Atlanta Braves plan new stadium in Cobb County, Ga. for 2017 — when Turner Field turns 20 years old

David Brown
Big League Stew

The Atlanta Braves franchise is moving again. Not back to Milwaukee, or Boston — where it started — just to Cobb County, in Atlanta's northern suburbs. The Braves announced Monday morning that they'll abandon Turner Field, which opened in 1997, and play at a new facility starting in 2017.

Built on 60 acres of land near the northwest intersection of Interstates 75 and 285 — "the heart of Braves country," apparently — a new ballpark will be financed in a team partnership with Cobb County. No other details on that have been released yet, the Atlanta Journal-Constitution reports.

Word of this deal first came via the Marietta Daily Journal.

The Braves have played in downtown Atlanta (first at Atlanta Fulton County Stadium) since coming from Wisconsin in 1966. This latest move seems to come as a surprise; it had been thought that new money would have been pumped into Turner for upgrades. That's the word the Braves gave not long ago.

But improvements to Turner Field would not have changed its location, which the Braves believe is why they've struggled to draw fans — they finished 13th of 30 teams in 2013 — despite being a consistent winner. Note, in the photo above, the empty seats during a playoff game against the Los Angeles Dodgers in October. If a winning Braves team couldn't pack Turner Field for Clayton Kershaw and the Dodgers, when was it going to happen?

A new stadium will be about 19 miles to the north.

"Turner Field, which we do not own, is in need of hundreds of millions of dollars of upgrades. Unfortunately, that massive investment would not do anything to improve access or the fan experience," team president John Schuerholz said in a video statement at

Schuerholz also claims that the new stadium complex will be busy "365 days" a year as a "mixed use destination." Braves fans won't care about that, though taxpayers in Cobb County might.

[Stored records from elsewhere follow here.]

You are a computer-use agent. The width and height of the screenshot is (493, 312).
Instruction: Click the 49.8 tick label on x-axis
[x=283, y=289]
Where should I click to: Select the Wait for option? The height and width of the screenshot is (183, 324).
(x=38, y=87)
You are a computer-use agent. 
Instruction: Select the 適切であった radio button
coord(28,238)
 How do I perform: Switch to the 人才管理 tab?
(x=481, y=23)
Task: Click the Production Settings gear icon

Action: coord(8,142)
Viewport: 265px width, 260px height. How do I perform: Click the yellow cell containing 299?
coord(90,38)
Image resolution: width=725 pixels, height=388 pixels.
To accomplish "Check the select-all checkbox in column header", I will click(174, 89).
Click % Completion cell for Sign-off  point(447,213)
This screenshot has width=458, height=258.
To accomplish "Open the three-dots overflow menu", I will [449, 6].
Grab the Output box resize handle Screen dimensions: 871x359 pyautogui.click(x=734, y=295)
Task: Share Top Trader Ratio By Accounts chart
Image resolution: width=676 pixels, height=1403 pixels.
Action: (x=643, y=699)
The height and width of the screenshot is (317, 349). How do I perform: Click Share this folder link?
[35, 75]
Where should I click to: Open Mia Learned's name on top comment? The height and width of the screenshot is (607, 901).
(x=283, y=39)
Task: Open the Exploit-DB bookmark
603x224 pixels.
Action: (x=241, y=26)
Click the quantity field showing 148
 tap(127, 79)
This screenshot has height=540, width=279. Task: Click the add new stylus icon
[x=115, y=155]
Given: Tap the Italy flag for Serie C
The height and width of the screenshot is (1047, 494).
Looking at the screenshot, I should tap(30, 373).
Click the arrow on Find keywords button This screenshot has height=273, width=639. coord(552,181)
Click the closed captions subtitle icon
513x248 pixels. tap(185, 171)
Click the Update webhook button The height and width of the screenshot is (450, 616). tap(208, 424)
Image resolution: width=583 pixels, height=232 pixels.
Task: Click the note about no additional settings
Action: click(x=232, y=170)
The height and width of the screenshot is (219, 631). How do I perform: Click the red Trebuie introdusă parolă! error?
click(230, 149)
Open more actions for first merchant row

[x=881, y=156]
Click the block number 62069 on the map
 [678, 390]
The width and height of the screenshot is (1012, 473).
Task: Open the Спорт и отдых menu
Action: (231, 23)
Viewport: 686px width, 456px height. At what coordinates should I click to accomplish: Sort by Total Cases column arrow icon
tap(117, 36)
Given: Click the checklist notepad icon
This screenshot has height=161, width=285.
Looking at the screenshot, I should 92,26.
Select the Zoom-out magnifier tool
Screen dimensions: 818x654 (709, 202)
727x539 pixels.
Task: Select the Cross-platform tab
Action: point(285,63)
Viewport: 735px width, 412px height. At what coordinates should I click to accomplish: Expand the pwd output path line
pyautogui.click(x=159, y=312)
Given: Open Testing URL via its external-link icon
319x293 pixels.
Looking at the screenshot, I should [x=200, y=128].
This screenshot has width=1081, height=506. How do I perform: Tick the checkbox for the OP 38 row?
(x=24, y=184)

No matter how wasteful it seems to replace a stadium still in its teens, to throw more money after a bad investment doesn't make sense, either.

Some great Braves teams have played at Turner Field, which was converted to baseball use after the '96 Summer Olympics. The ballparks of downtown Atlanta hold many memories for fans, from the days of Hank Aaron smashing Babe Ruth's home run record to Sid Bream sliding in safely to beat the Pirates. But this is about the longterm health of the franchise. Moving makes sense. If Braves fans live by the mall out in the suburbs, that's where the stadium should go, too.